In my case they said the baby may have drank some blood (I may have had a bleed earlier in pregnancy and not known they said.), she drank way to much amnio fluid, or she has gallstones.
I have to go back to see if the spots have disappeared, and if they haven't the are indeed gallstones and baby will get an ultrasound when she is born.


----------



## Nitengale

Korn: I will keep your LO in my prayers, I hope that the focus disappears.


----------



## anita665

Hi, I've just seen this thread.

My son who is now 4 had an Echogenic Intracardiac Focus picked up on the 20 week scan. It was so scary and I spent the rest of the pregnancy stressing out about it. Other things came up too like being small for dates.

He was just fine but I did have to mentally prepare myself for the possibility of him having Downs syndrome. When he was born I was checking him over for signs. It was so hard but looking back I don't know what I was so worried about. Not because the marker means nothing. Nobody is sure about that even now but more because Downs isn't the huge deal I thought it was.

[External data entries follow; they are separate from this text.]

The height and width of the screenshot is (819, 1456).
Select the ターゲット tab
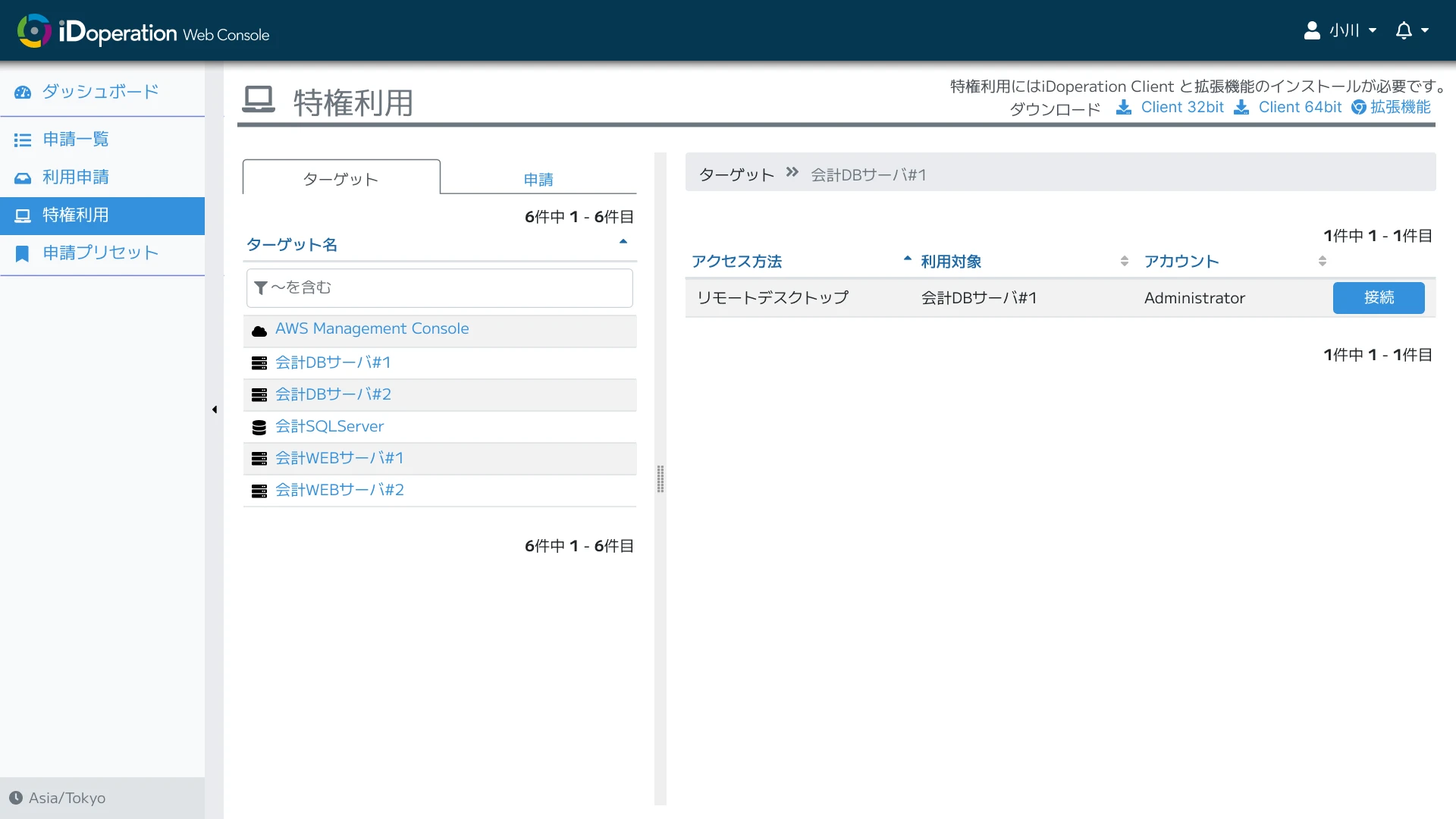pyautogui.click(x=340, y=179)
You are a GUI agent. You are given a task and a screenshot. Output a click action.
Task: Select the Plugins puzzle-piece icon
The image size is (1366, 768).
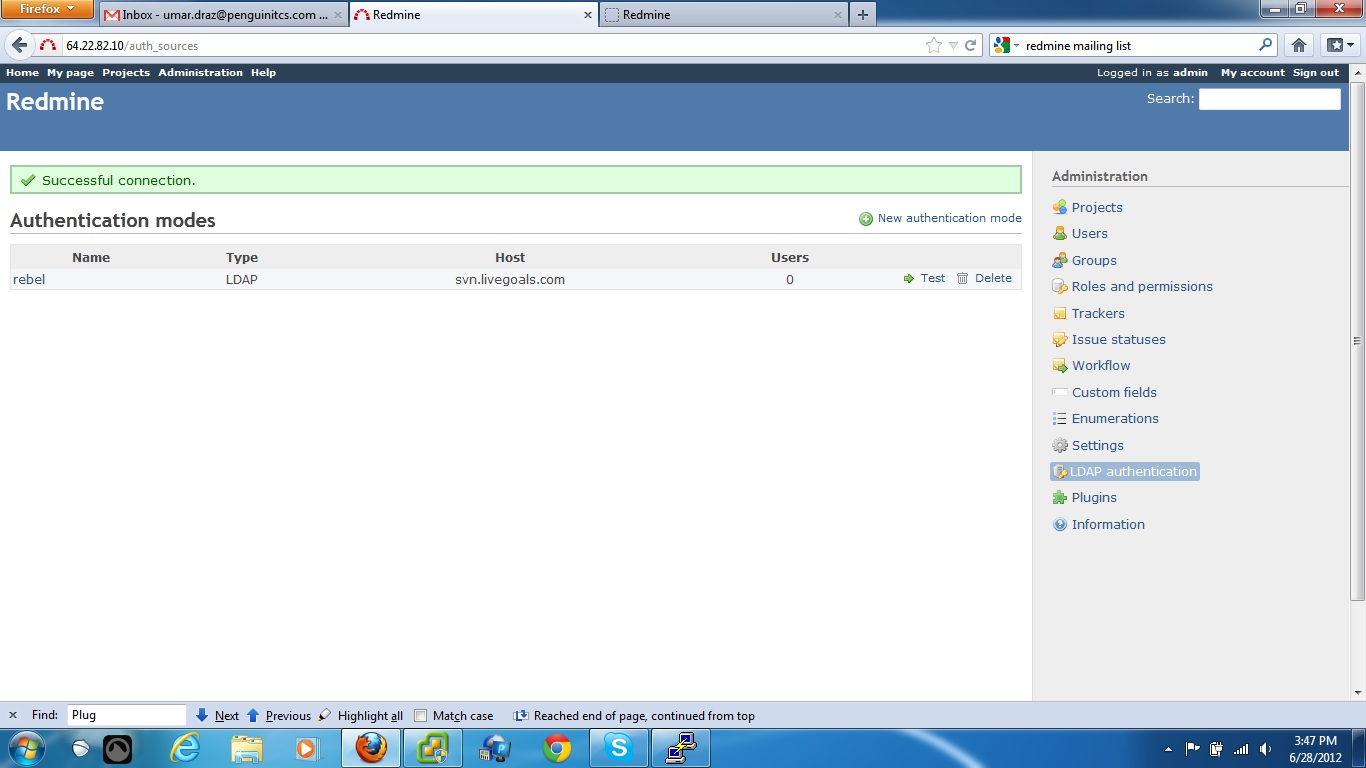click(x=1059, y=497)
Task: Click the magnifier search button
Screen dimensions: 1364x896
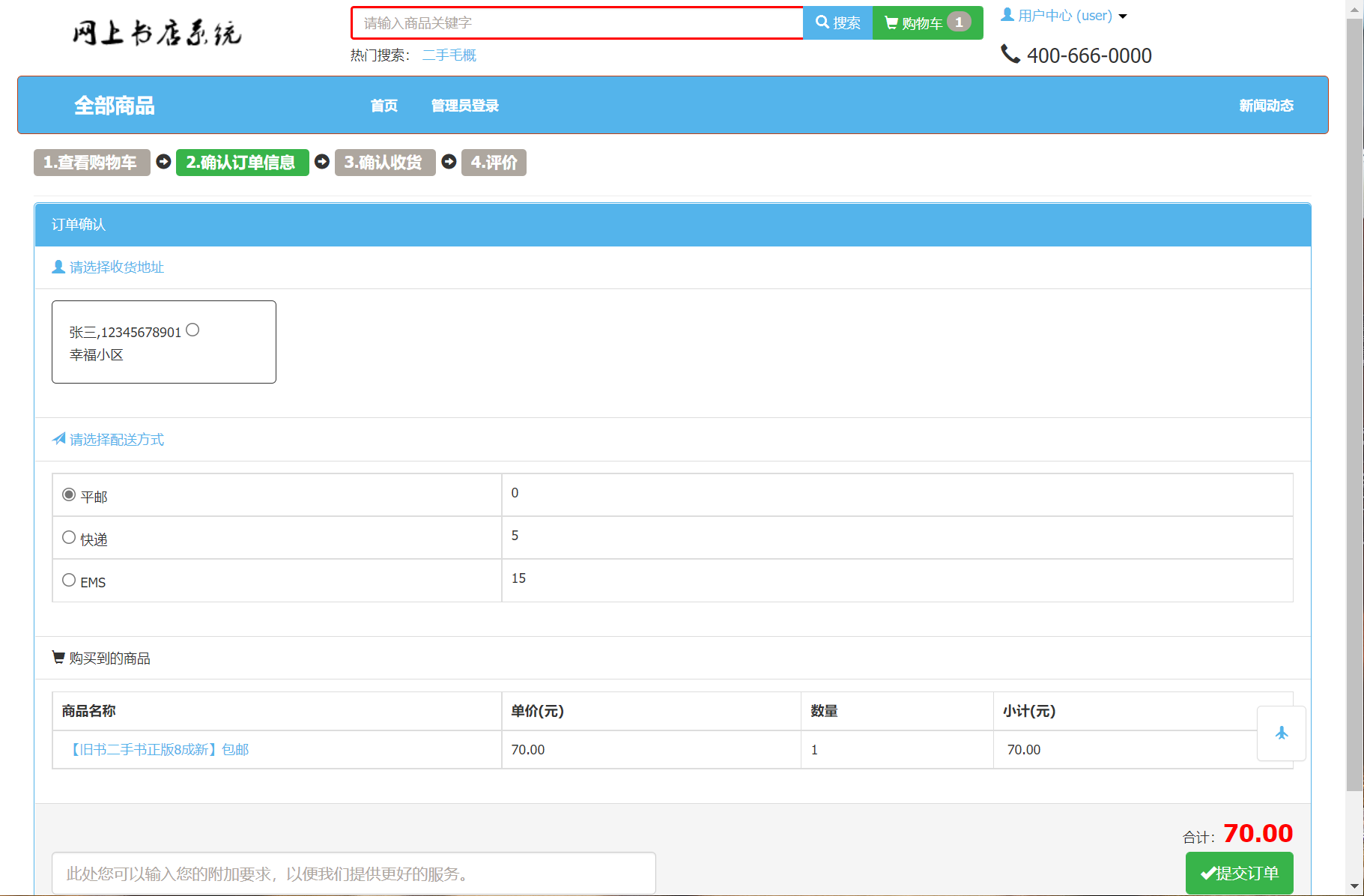Action: [x=837, y=22]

If this is the only marker that has come up, I would try to put it to the back of your mind as much as possible. Some hospitals don't even tell you if they find one because they believe it is nothing to be worried about.
:hugs:


----------



## Nitengale

Wow thank you so much for this. Thank you so much for sharing your story. It means so much to me.



anita665 said:


> Hi, I've just seen this thread.
> 
> My son who is now 4 had an Echogenic Intracardiac Focus picked up on the 20 week scan. It was so scary and I spent the rest of the pregnancy stressing out about it. Other things came up too like being small for dates.
> 
> He was just fine but I did have to mentally prepare myself for the possibility of him having Downs syndrome. When he was born I was checking him over for signs. It was so hard but looking back I don't know what I was so worried about. Not because the marker means nothing. Nobody is sure about that even now but more because Downs isn't the huge deal I thought it was.
> 
> If this is the only marker that has come up, I would try to put it to the back of your mind as much as possible. Some hospitals don't even tell you if they find one because they believe it is nothing to be worried about.
> :hugs:


----------



## lil-lauren

I had my 20week scan today and found out she's a month too small got bowel echo texture and fluid around cerebellum. Seeing specialist on Tuesday but how did you all get on? What are the likely outcomes for my baby girl x


----------



## korndogger123

lil-lauren said:


> I had my 20week scan today and found out she's a month too small got bowel echo texture and fluid around cerebellum. Seeing specialist on Tuesday but how did you all get on? What are the likely outcomes for my baby girl x

My daughter was born on the 8th of Nov. they gave her an ultrasound after she was born to see if they could find the spot again. There was no sign of it, and she is a healthy as can be. She was measuring big for every ultrasound, and she ended up being born a week early.


----------



## Nitengale

Everything turned out to be fine with my baby girl! my SIL had the same thing told to her as your Drs have told you and her baby is two and doing perfect! I know it is very hard but try not to stress out honey! Good luck with on Tuesday! Let me know how it goes. :hugs:


----------



## lil-lauren

Thankyou so much. I feel so helpless. I just cry everytime i feel her move. Im so pleased you had great oytcomes. Will let you know what happens tuesday x


----------



## colourful20

Hi

My daughter had an echogenic intracardiac focus on her 20 week scan. She is now 10 had no problems and there was never any follow-up.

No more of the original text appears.